### Task to complete
Can you print every row from the one containing "No thanks (64, 740)" down to the one containing "Book (134, 8)", both included, without changing them and with the pictures left out?

>> START Listed entries

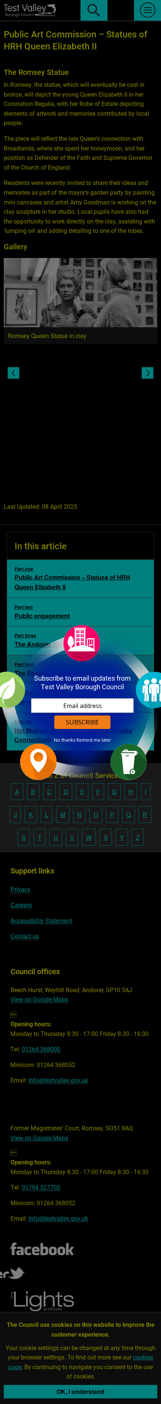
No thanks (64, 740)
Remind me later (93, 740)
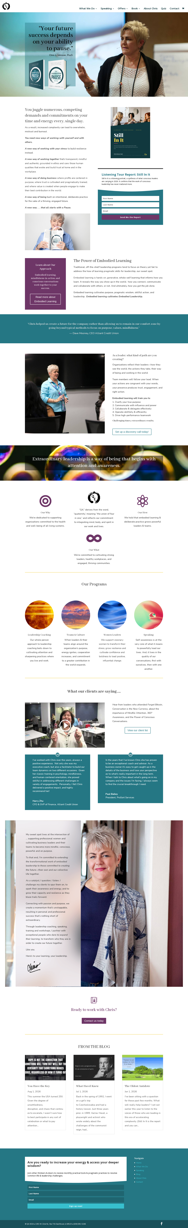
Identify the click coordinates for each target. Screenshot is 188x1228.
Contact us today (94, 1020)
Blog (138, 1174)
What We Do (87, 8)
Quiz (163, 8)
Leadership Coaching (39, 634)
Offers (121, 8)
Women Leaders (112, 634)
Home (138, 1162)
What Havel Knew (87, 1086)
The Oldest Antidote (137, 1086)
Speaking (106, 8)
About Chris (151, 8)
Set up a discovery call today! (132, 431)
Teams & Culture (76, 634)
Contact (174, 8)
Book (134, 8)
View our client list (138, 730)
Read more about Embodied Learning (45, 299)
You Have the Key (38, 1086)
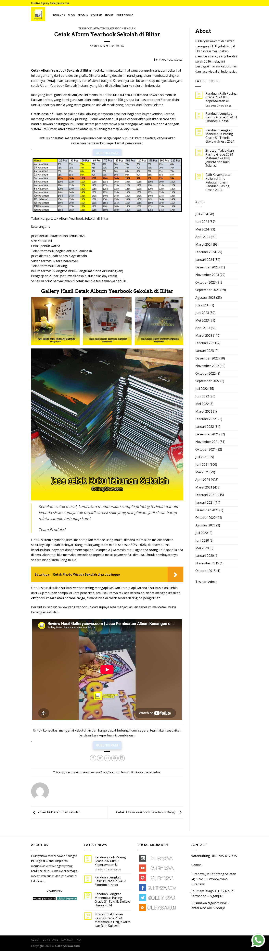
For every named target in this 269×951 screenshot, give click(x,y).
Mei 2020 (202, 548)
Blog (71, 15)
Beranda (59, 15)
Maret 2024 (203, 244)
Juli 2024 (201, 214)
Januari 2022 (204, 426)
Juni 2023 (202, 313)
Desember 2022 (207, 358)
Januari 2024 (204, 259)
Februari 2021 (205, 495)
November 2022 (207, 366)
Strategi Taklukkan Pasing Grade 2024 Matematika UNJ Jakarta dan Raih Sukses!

>> END Listed entries
>> START Listed entries

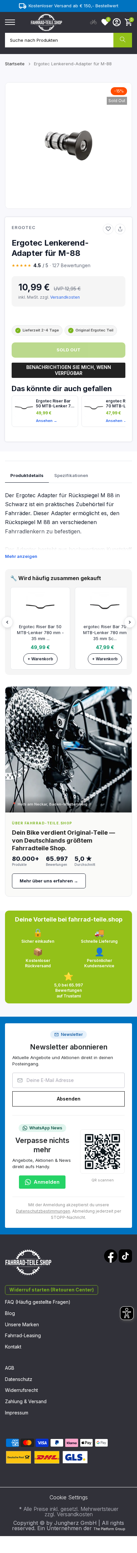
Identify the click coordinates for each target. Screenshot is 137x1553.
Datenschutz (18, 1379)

>> END Listed entries
>> START Listed entries

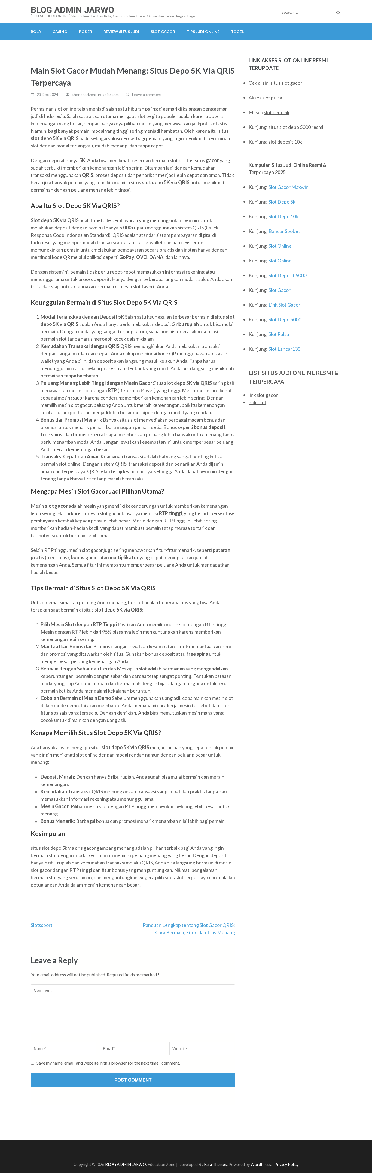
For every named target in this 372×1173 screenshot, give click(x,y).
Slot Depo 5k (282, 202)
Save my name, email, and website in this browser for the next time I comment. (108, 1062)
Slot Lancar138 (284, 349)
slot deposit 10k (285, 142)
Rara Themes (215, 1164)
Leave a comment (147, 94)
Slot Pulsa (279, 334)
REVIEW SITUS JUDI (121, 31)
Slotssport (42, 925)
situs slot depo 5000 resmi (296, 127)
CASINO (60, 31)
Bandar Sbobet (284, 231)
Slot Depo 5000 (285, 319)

>> END Listed entries

### Expected answer
No thanks (64, 740)
Remind me later (93, 740)
Identify the click coordinates for each target. Screenshot is 188x1228.
Contact us today (94, 1020)
Blog (138, 1174)
What We Do (87, 8)
Quiz (163, 8)
Leadership Coaching (39, 634)
Offers (121, 8)
Women Leaders (112, 634)
Home (138, 1162)
What Havel Knew (87, 1086)
The Oldest Antidote (137, 1086)
Speaking (106, 8)
About Chris (151, 8)
Set up a discovery call today! (132, 431)
Teams & Culture (76, 634)
Contact (174, 8)
Book (134, 8)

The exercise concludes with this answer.